# Requirement:
Could you quote the passage of the email reply below about trusting a self-signed server certificate, between "In order to" and "the InvokeHTTP processor.", inclusive?

# Document section:
============================================================

Hi,

In order to do this, you will need to download/obtain the self-signed server 
certificate that is presented by the remote service (you can do this through a 
tool like OpenSSL’s s_client with the -showcerts flag) in PEM format, import it 
into a Java Keystore file acting as a truststore (see commands below), and then 
identify that truststore using a StandardSSLContextService, which you will 
reference in the InvokeHTTP processor.

If you encounter a specific error or exception, feel free to reply so we can 
assist more directly.

> openssl x509 -outform der -in certificate.pem -out certificate.der
> keytool -import -alias your-alias -keystore cacerts -file certificate.der



Andy LoPresto
[email protected]
[email protected]
PGP Fingerprint: 70EC B3E5 98A6 5A3F D3C4  BACE 3C6E F65B 2F7D EF69

> On Feb 15, 2018, at 7:39 PM, nifi-san <[email protected]> wrote:
> 
> Hello Experts,
> 
> We have a Nifi cluster without certificates or SSL implementation.

============================================================

# Provided data:

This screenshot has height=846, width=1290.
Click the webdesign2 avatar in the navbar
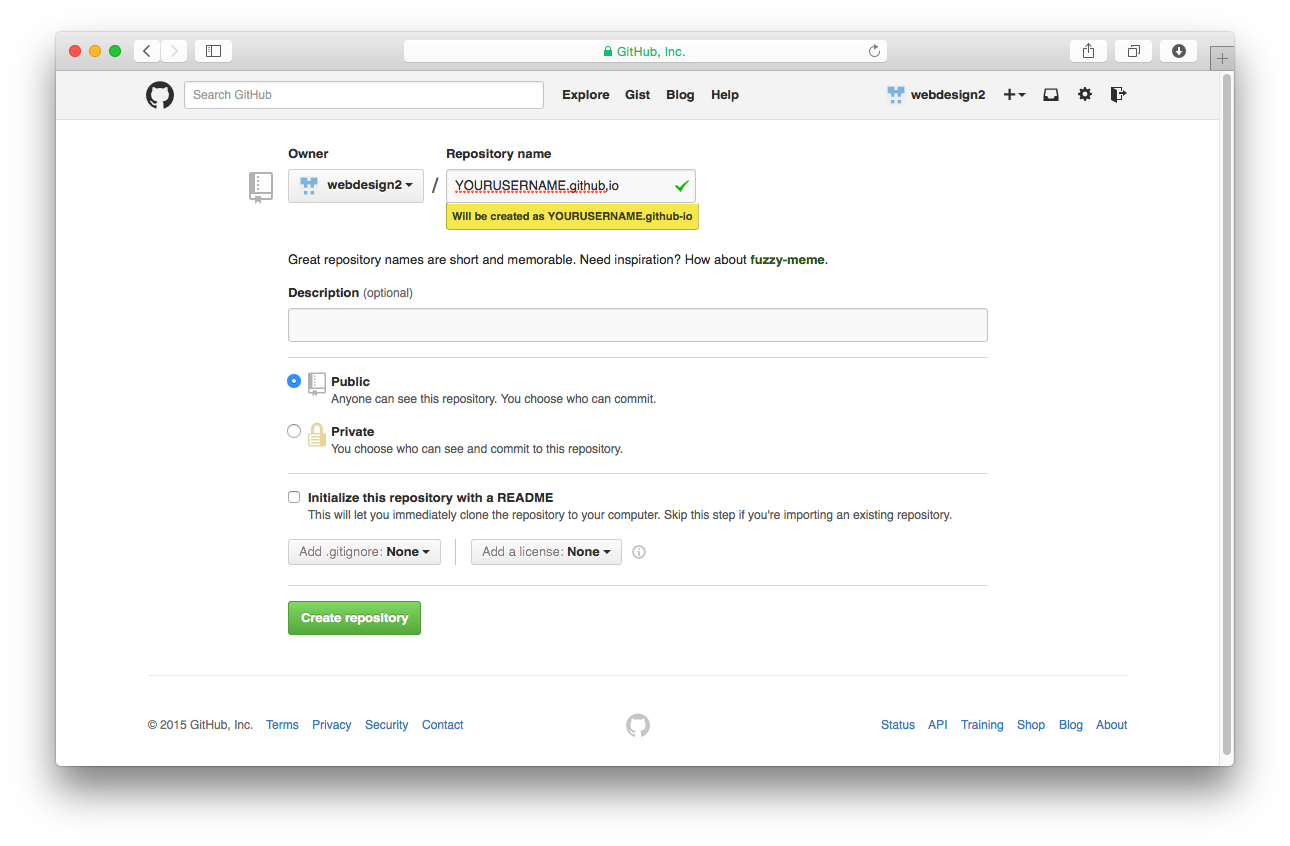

============================================================

# Reply to the task:
In order to do this, you will need to download/obtain the self-signed server 
certificate that is presented by the remote service (you can do this through a 
tool like OpenSSL’s s_client with the -showcerts flag) in PEM format, import it 
into a Java Keystore file acting as a truststore (see commands below), and then 
identify that truststore using a StandardSSLContextService, which you will 
reference in the InvokeHTTP processor.